TAREFA PROPOSTA: Cite integralmente o texto sobre os ditadores na internet, sem alterar nenhuma palavra nem a pontuação.

BLOCO DE TEXTO:
Monday, 25 de November de 2024 ISSN 1519-7670 - Ano 24 - nº 1315

Tweet de dois gumes

Hora de se despedir dos ditadores analógicos, aqueles que faziam discursos absurdamente longos no rádio e na TV. Na geração dos autocratas 2.0, os pronunciamentos cabem em 140 caracteres porque todo ditador que se preze tem hoje um perfil no Twitter – seja ele verdadeiro ou fake.

As ditaduras migraram para o online, alerta o autor de The Net Delusion: The Dark Side of Internet Freedom (PublicAffairs, 2011), e a web não é porto seguro para cidadãos vivendo sob regimes opressores. Para o bielorrusso Evgeny Morozov, professor visitante na Universidade Stanford, na Califórnia, é verdade que em tempos de instabilidade política, como ocorre no Norte da África, a balança pesa para o lado dos manifestantes, que se aproveitam da internet para se organizar. Mas quando a poeira baixa – ‘e nem sempre o resultado será tão favorável quanto foi no Egito’ –, governos autoritários sabem usar a internet como instrumento de opressão, rastreando opositores e vigiando a opinião pública.

EXTRATO DE DADOS:
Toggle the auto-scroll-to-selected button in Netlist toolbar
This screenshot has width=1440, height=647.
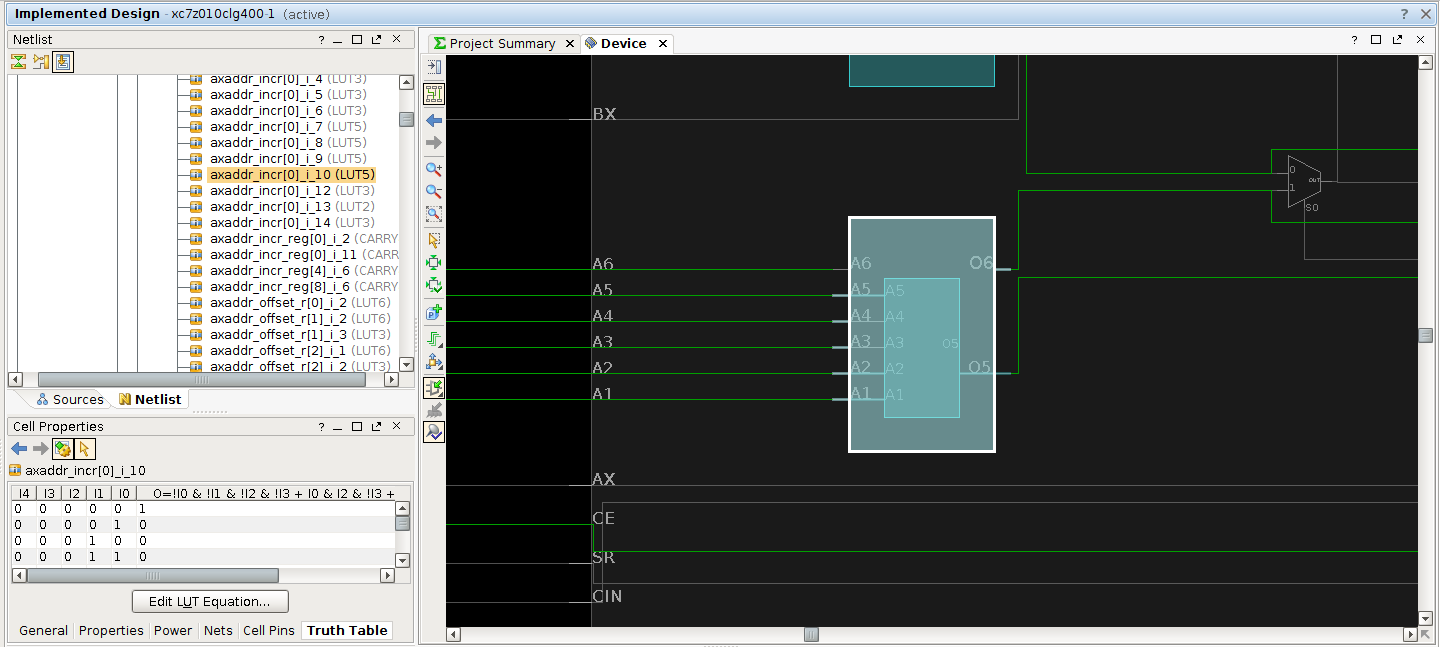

RESULTADO DA TAREFA:
Monday, 25 de November de 2024 ISSN 1519-7670 - Ano 24 - nº 1315

Tweet de dois gumes

Hora de se despedir dos ditadores analógicos, aqueles que faziam discursos absurdamente longos no rádio e na TV. Na geração dos autocratas 2.0, os pronunciamentos cabem em 140 caracteres porque todo ditador que se preze tem hoje um perfil no Twitter – seja ele verdadeiro ou fake.

As ditaduras migraram para o online, alerta o autor de The Net Delusion: The Dark Side of Internet Freedom (PublicAffairs, 2011), e a web não é porto seguro para cidadãos vivendo sob regimes opressores. Para o bielorrusso Evgeny Morozov, professor visitante na Universidade Stanford, na Califórnia, é verdade que em tempos de instabilidade política, como ocorre no Norte da África, a balança pesa para o lado dos manifestantes, que se aproveitam da internet para se organizar. Mas quando a poeira baixa – ‘e nem sempre o resultado será tão favorável quanto foi no Egito’ –, governos autoritários sabem usar a internet como instrumento de opressão, rastreando opositores e vigiando a opinião pública.